Work task
Write out the listing from the line with "Task: Switch to the main.cj tab" to the line with "Viewport: 697px width, 410px height.", both lines included, exactly and nothing beyond. Leave pictures out.

Top of Material for this task

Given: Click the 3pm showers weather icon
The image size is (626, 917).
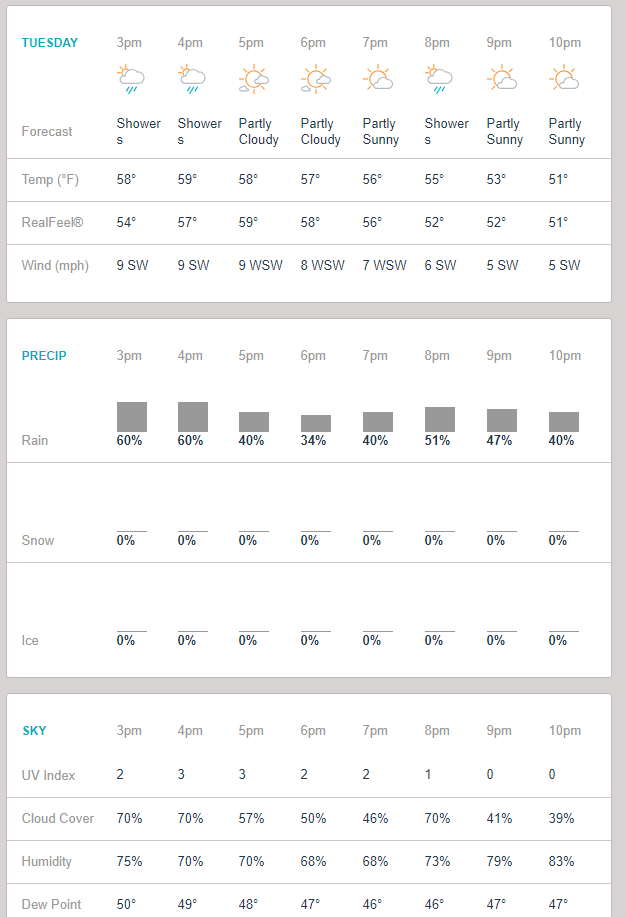Looking at the screenshot, I should (131, 79).
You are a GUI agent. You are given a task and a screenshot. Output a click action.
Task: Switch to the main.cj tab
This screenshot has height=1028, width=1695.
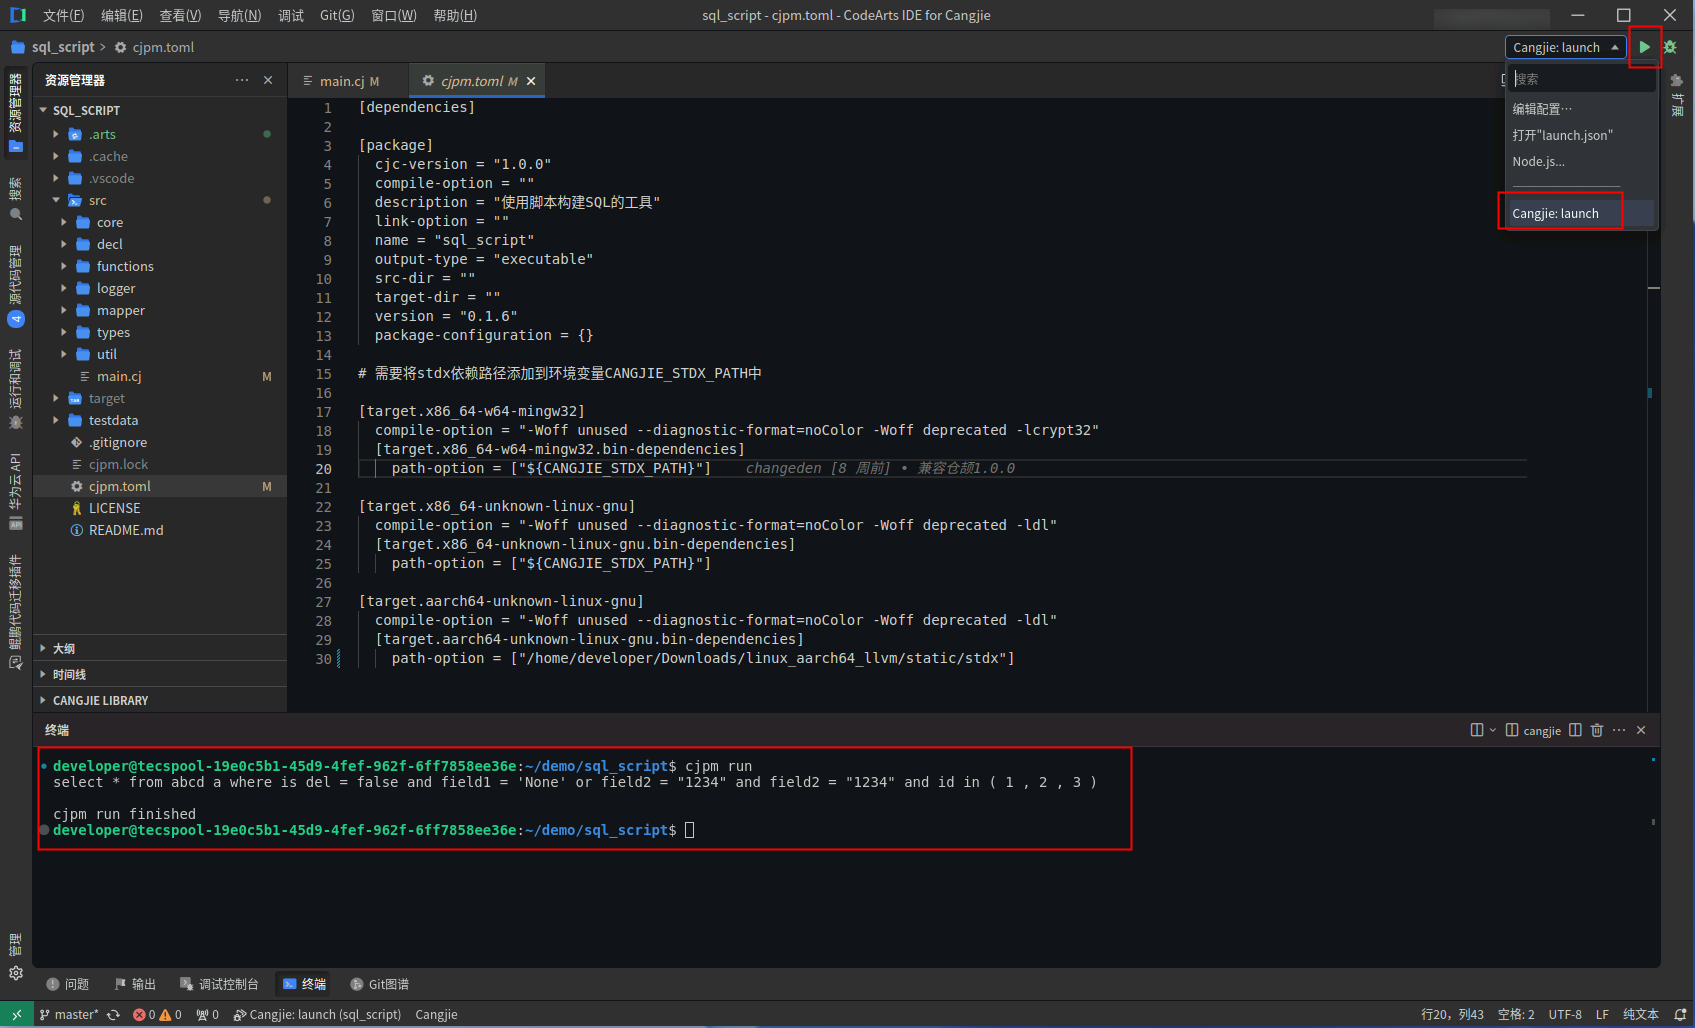341,81
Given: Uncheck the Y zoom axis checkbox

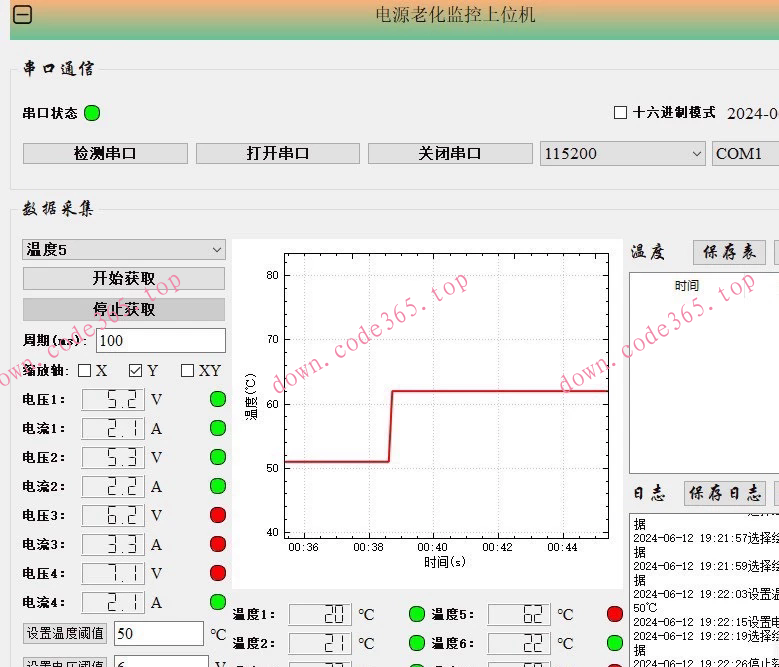Looking at the screenshot, I should 136,371.
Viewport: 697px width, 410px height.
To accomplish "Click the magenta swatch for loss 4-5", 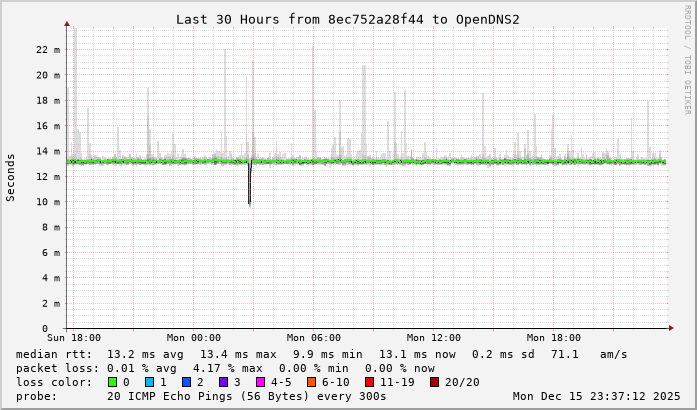I will (x=261, y=382).
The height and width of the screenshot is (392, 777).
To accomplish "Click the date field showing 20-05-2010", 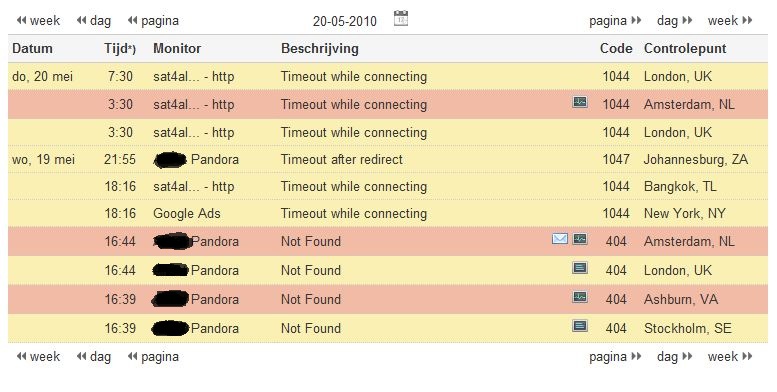I will (x=345, y=21).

Bottom of Material for this task

Output for this exercise
Task: Switch to the main.cj tab
This screenshot has height=1028, width=1695.
341,81
Given: Uncheck the Y zoom axis checkbox

Looking at the screenshot, I should 136,371.
Viewport: 697px width, 410px height.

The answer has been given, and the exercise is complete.